:: REQUIREMENTS ::
Reproduce the records verbatim from the line containing "Click the text 容，增强表达效果" through the last line of the records, inclusive, omitting the pictures.

:: PROVIDED DATA ::
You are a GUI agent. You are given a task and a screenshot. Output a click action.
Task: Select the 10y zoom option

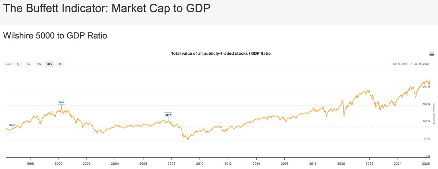39,64
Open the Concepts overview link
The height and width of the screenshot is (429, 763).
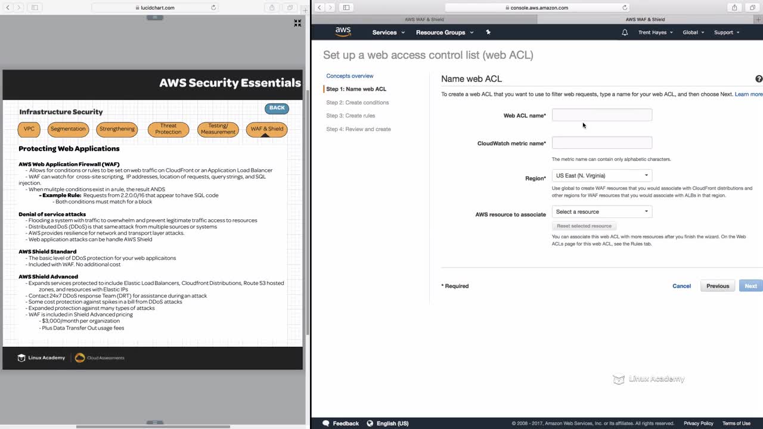click(x=349, y=76)
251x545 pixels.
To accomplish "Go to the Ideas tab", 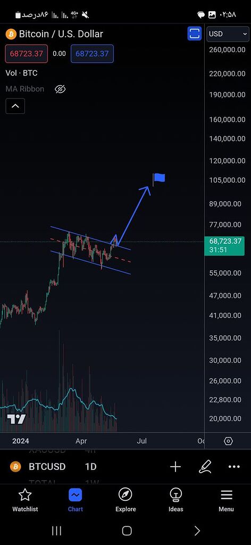I will point(175,500).
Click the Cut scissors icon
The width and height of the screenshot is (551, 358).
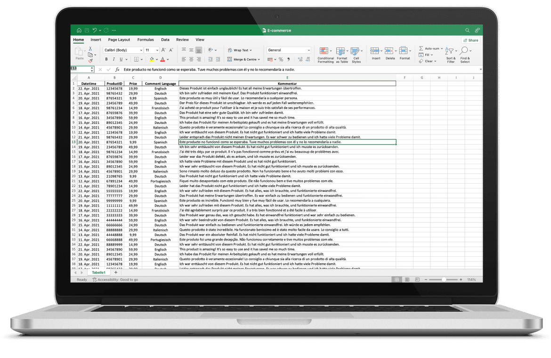click(90, 49)

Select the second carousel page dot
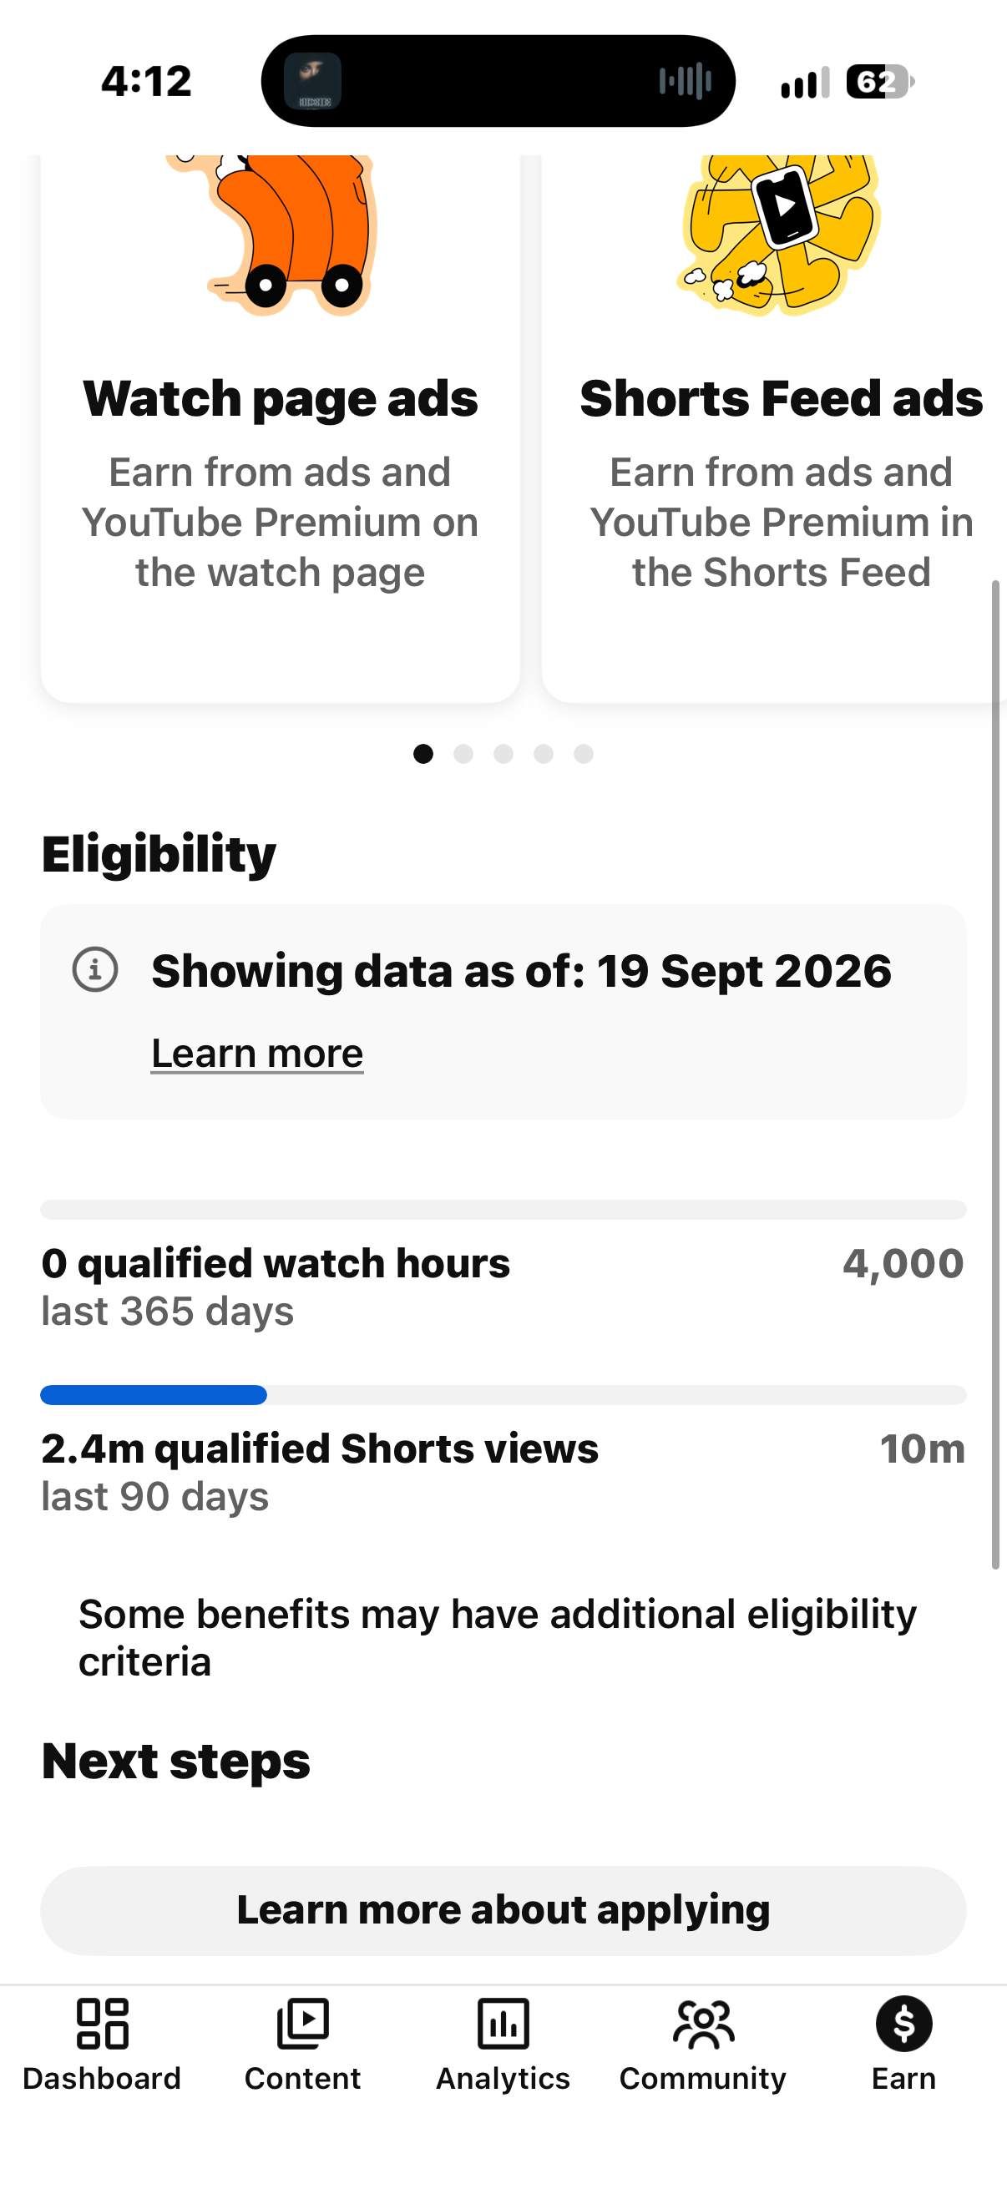coord(463,754)
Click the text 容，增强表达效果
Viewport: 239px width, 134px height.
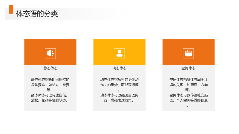point(119,100)
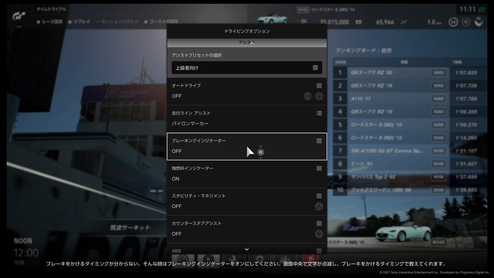Click the stability management warning triangle icon

pos(319,206)
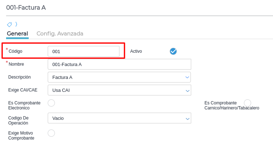Image resolution: width=273 pixels, height=141 pixels.
Task: Click the '001-Factura A' page title
Action: [x=26, y=8]
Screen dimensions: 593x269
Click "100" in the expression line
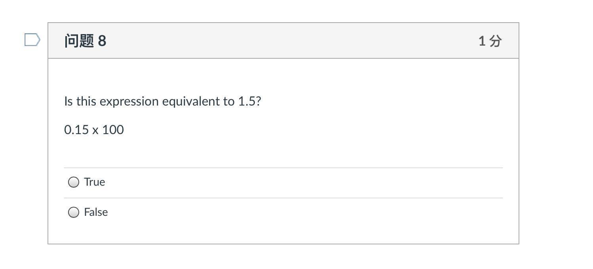113,130
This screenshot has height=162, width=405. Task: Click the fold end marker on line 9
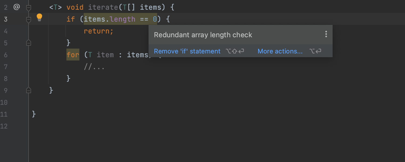[x=29, y=90]
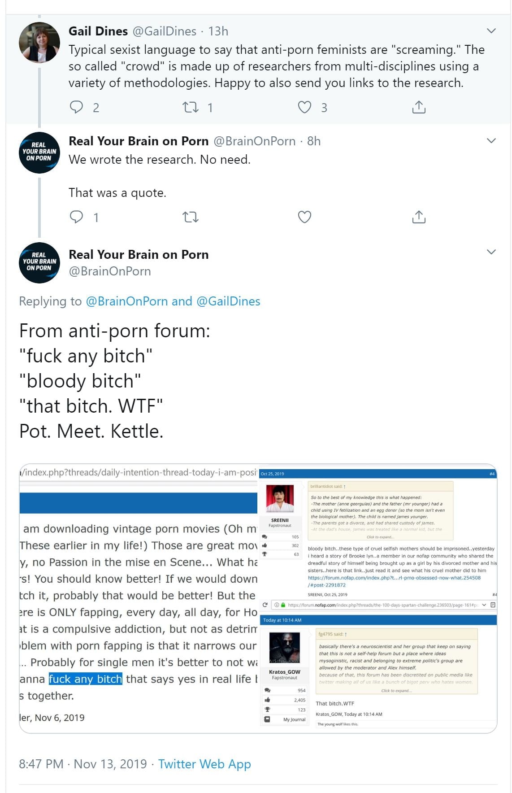Like the 'We wrote the research' tweet
Image resolution: width=512 pixels, height=793 pixels.
[x=304, y=217]
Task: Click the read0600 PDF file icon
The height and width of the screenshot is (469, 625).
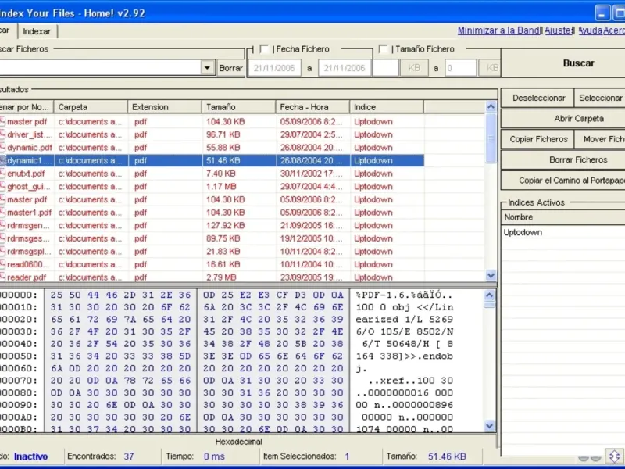Action: 2,264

:: TASK ANSWER ::
Click the text 容，增强表达效果
Viewport: 239px width, 134px height.
point(119,100)
Click the stability management warning triangle icon

pos(319,206)
Image resolution: width=273 pixels, height=141 pixels.
Task: Click the '001-Factura A' page title
Action: [x=26, y=8]
Screen dimensions: 593x269
Click "100" in the expression line
113,130
This screenshot has height=162, width=405. Task: Click the fold end marker on line 9
[x=29, y=90]
Like the 'We wrote the research' tweet
Image resolution: width=512 pixels, height=793 pixels.
[x=304, y=217]
Task: Click the read0600 PDF file icon
The height and width of the screenshot is (469, 625).
Action: 2,264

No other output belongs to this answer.